Y, ciertamente, si la persona humana enclaustra su razón en el estrecho y cerrado recinto de la experiencia empírica de los puros sentidos, y si se resiste a abrirse al espacio luminoso, y trascendente de la verdad, sin miedo a la luz de la fe y, por ello, a la verdad del Logos de Dios, del Dios que es amor, como ha comentado reiteradamente nuestro Santo Padre Benedicto XVI, desde su encíclica de la Navidad del año pasado, hasta su lección académica del 12 de septiembre pasado en la Universidad de Ratisbona, entonces sucumbirá ante el enigma terrible de la muerte, incapaz de explicarla intelectualmente, e impotente para afrontarla vitalmente con la fuerza interior de la esperanza y con la apuesta decidida por el amor, cuando ella pasa sigilosa o clamorosamente a nuestro lado o viene directamente a nuestro encuentro. Ante el misterio de la muerte, la razón, iluminada por la fe cristiana, proclama y enseña la verdad del Misterio de la Vida.

La esperanza, mayor que la tristeza

Sí, con nuestra celebración del Sacramento por excelencia de esa victoria pascual de Cristo estamos afirmando con la grandeza y, a la vez, la humildad de nuestra plegaria eucarística, que nuestra esperanza es mayor que nuestra tristeza, que nuestro amor es mayor que nuestros olvidos egoístas y nuestras comunes indiferencias al orar por ella, nuestra hermana Loyola, a quien el Señor llamó a su presencia para que pueda ser, para siempre y eternamente, hija del Padre que nos dio a su Hijo, a fin de que podamos vivir aquí en la peregrinación de la Historia y, finalmente, en la patria del cielo como hijos de la familia definitiva y gloriosa de los Hijos de Dios.

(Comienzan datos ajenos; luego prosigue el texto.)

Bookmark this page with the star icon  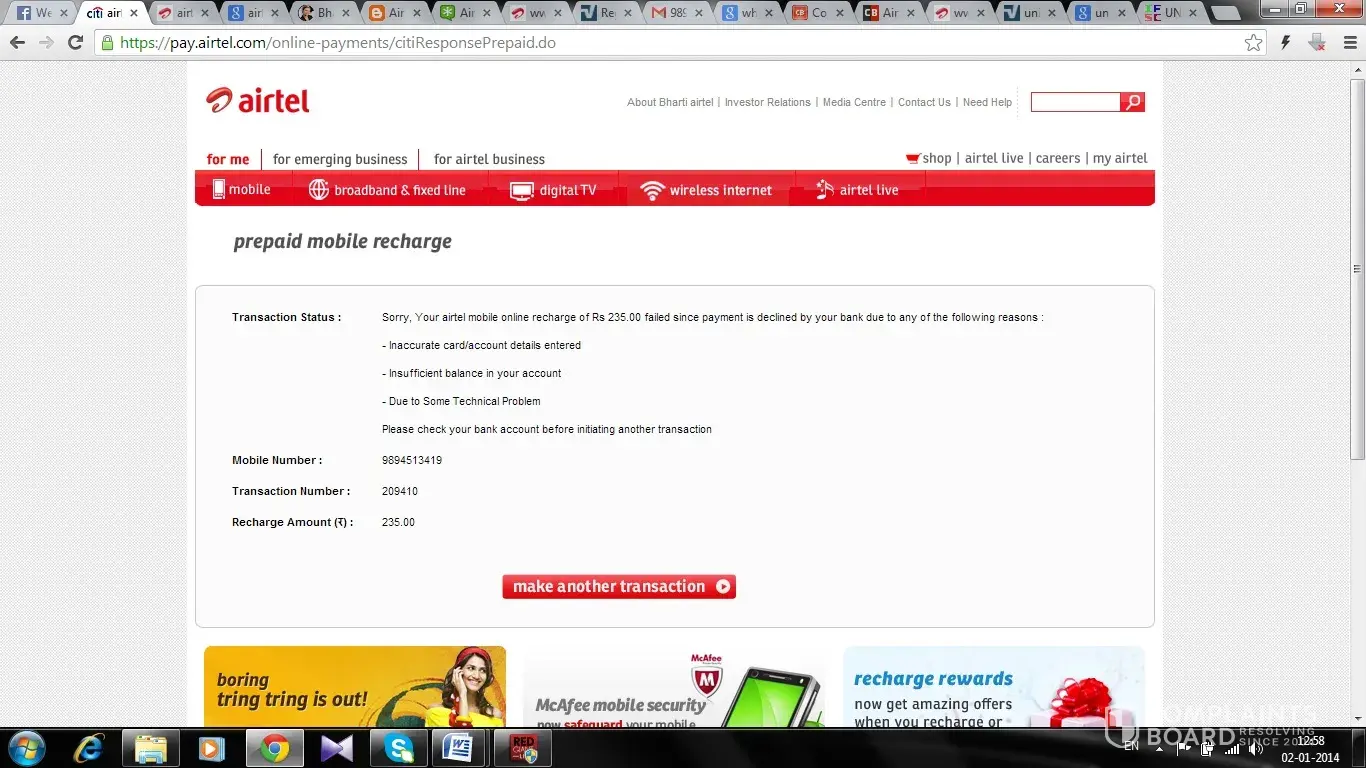click(1253, 43)
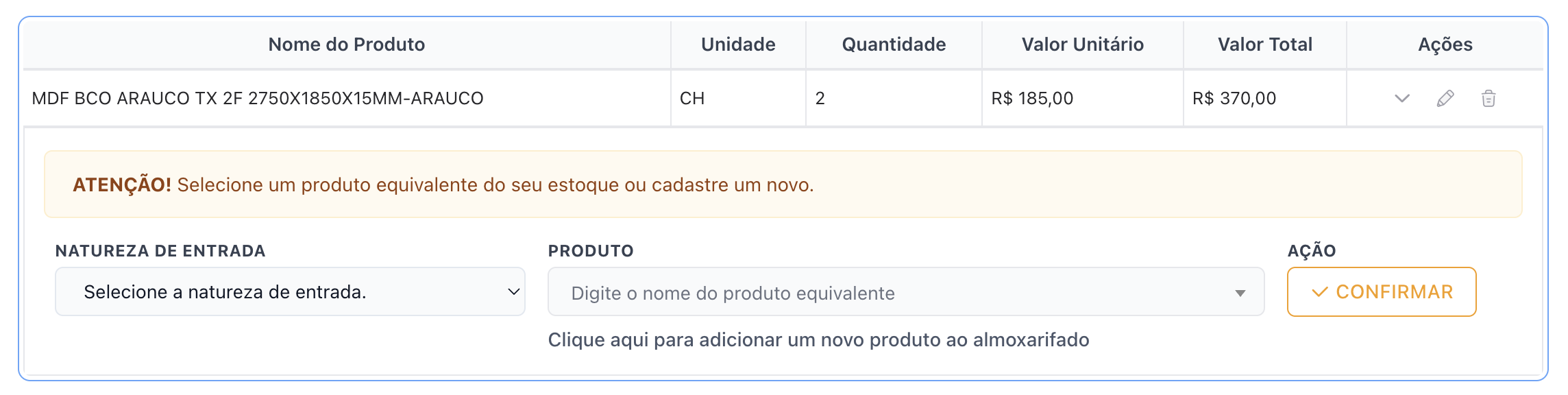
Task: Click the Nome do Produto column header
Action: [x=347, y=45]
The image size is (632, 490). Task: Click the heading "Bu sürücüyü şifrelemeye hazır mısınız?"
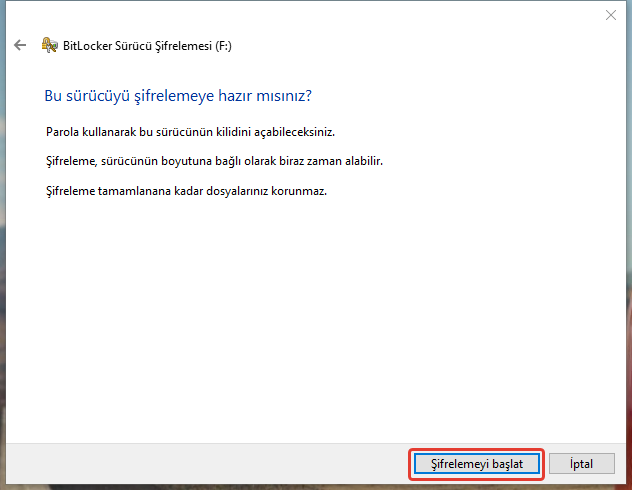pyautogui.click(x=178, y=96)

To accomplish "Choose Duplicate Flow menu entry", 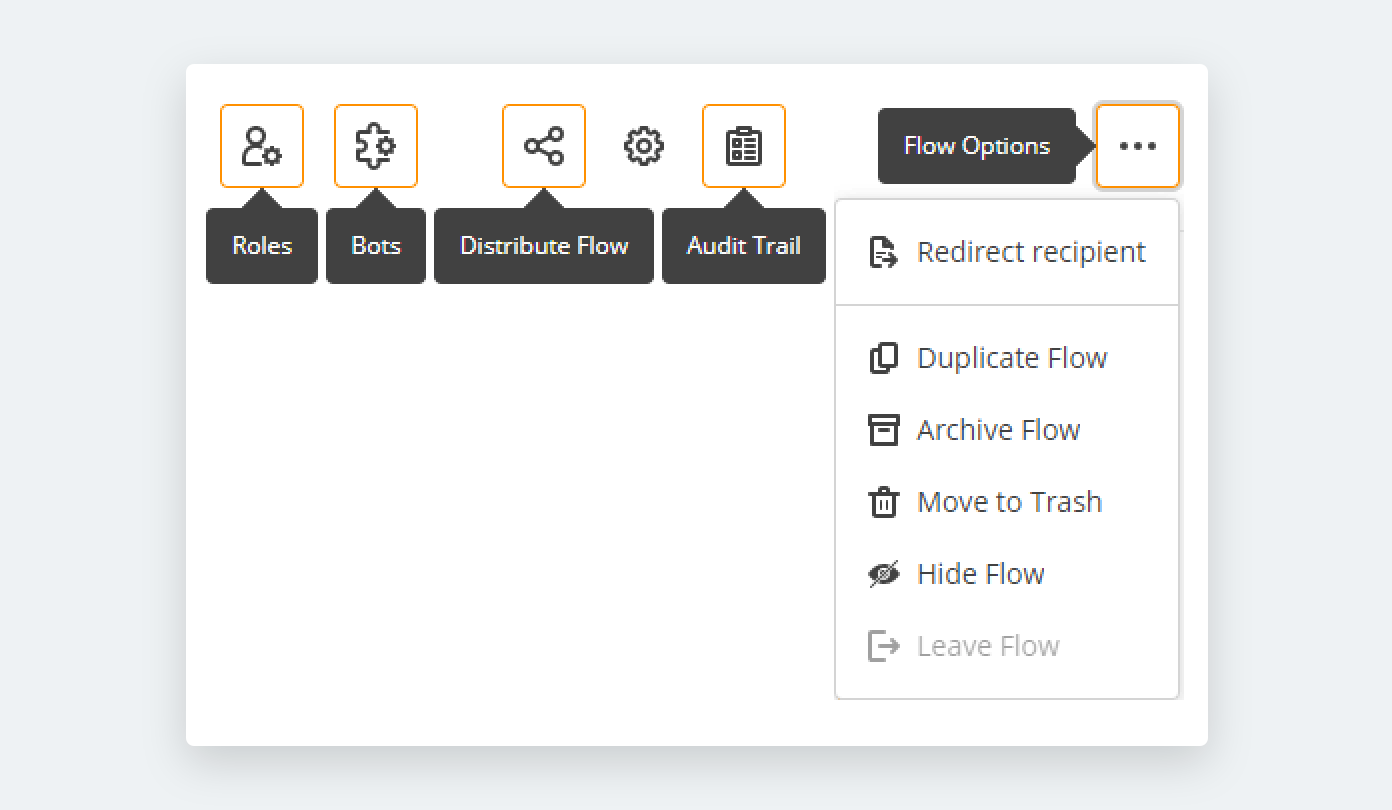I will click(1012, 358).
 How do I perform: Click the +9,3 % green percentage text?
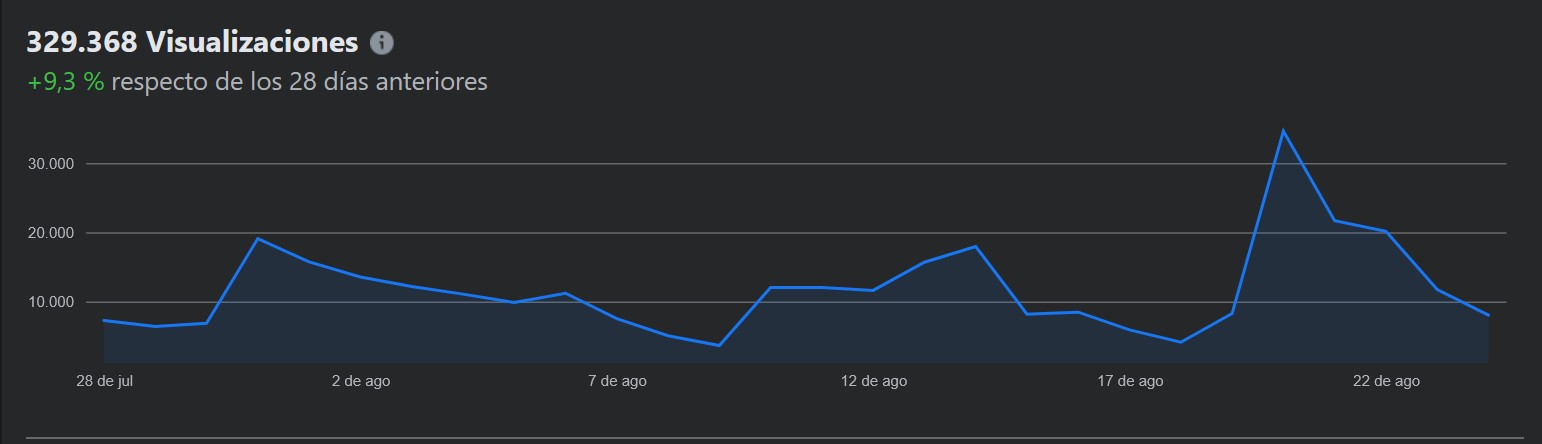click(66, 82)
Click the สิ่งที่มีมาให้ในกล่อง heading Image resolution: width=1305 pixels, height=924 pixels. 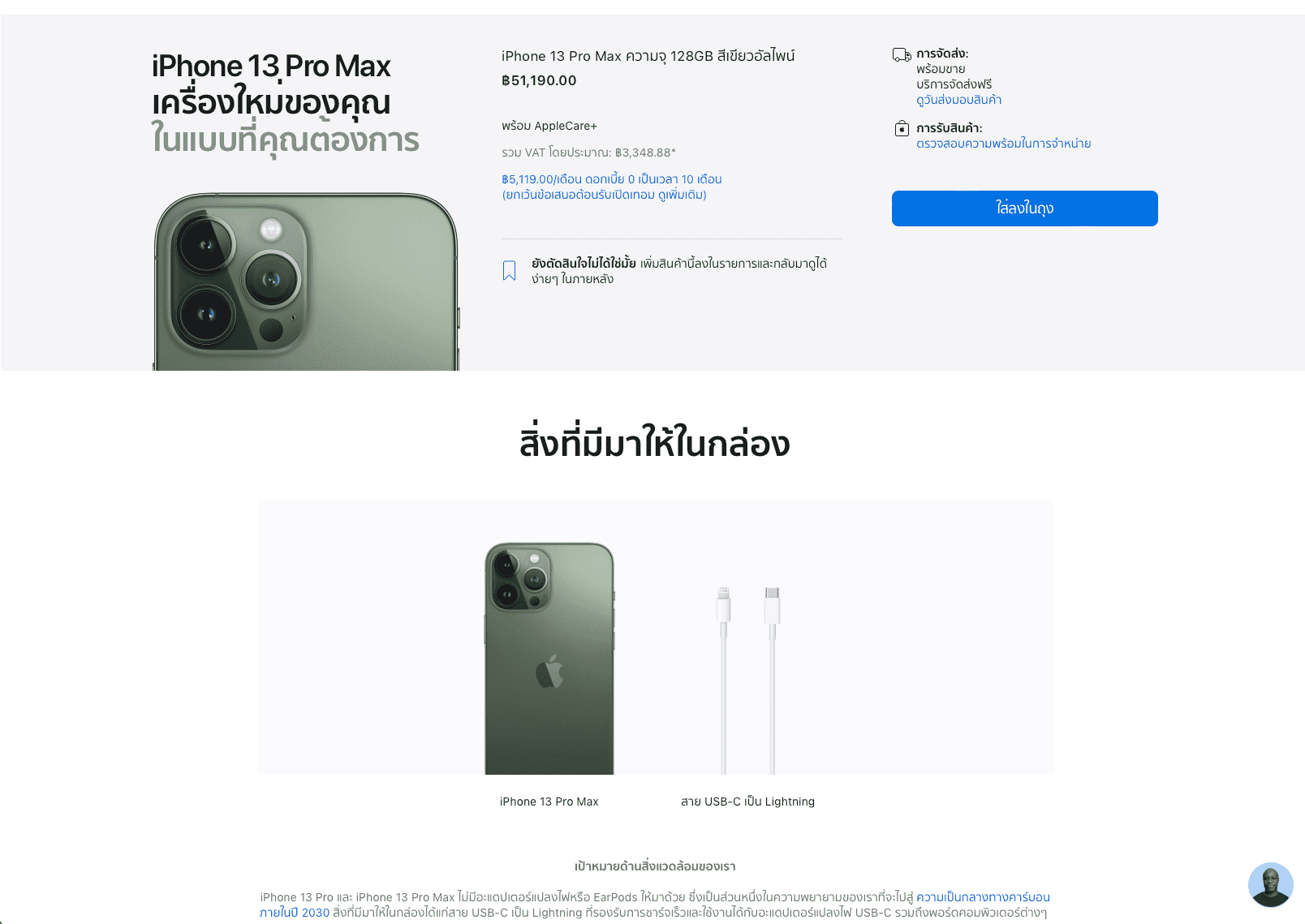tap(654, 442)
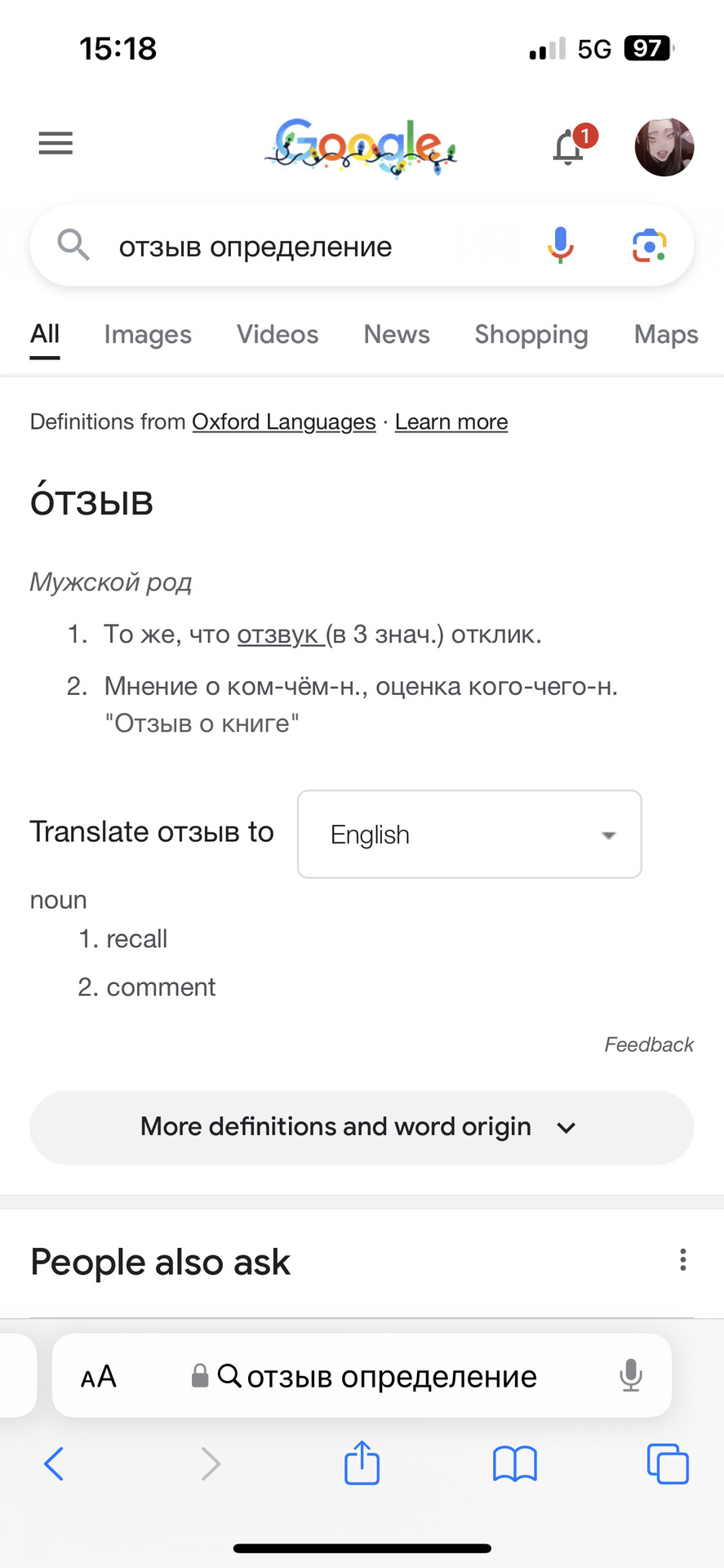Screen dimensions: 724x1568
Task: Start voice search with microphone icon
Action: (x=560, y=245)
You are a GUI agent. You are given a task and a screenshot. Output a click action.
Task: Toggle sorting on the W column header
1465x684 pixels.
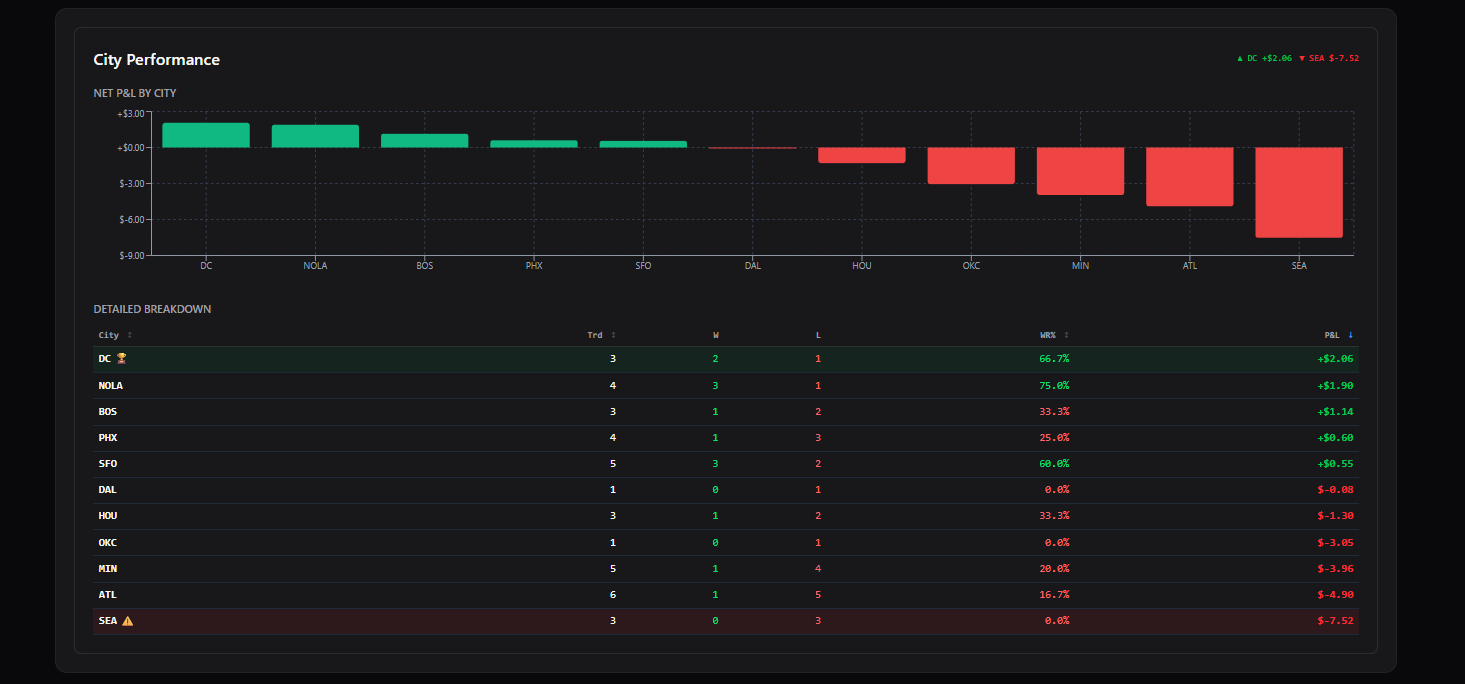pos(717,335)
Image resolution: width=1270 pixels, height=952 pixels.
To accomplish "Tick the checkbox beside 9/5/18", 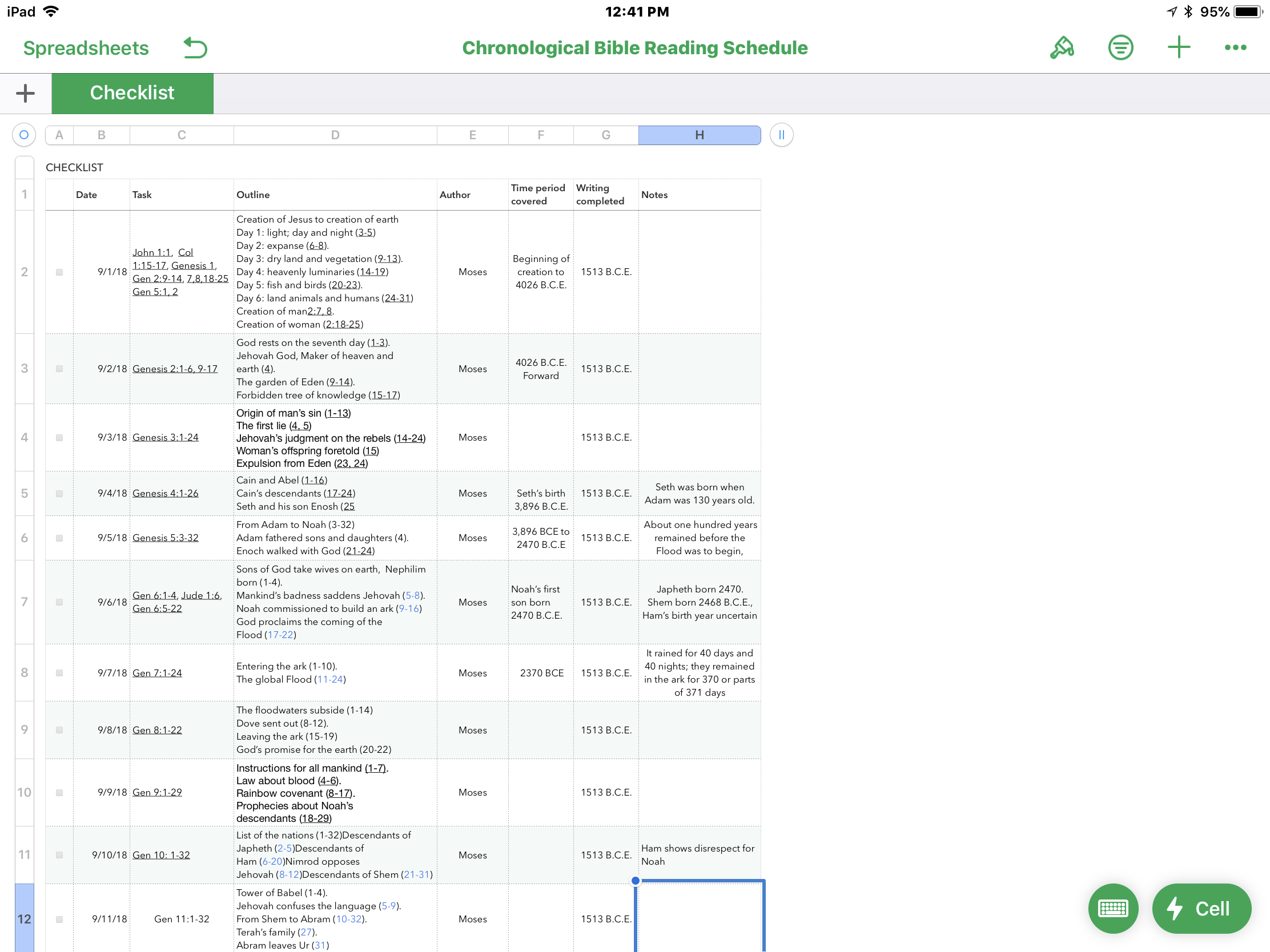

En la tarde de la Vida seremos examinados del amor, recordaba bellamente san Juan de la Cruz, y el gran director de almas que fue san Ignacio de Loyola termina la cuarta y última Semana de sus Ejercicios espirituales con una meditación para contemplar amor. Hoy, nosotros, con la certeza de la esperanza cristiana y con la oración de súplica, compartida amorosamente en esta Eucaristía por nuestra hermana Loyola de Palacio, unimos nuestros corazones en una plegaria ferviente: ¡que su respuesta al Señor, la de su vida y la de su muerte, haya sido una respuesta de amor!
¿Y cómo no vamos a esperar confiadamente, apoyados en la oración suplicante, en que la Virgen Santísima la haya visitado en el día de su muerte, la haya presentado y acompañado, junto con su Hijo Jesucristo, en el paso definitivo a la Casa del Padre?”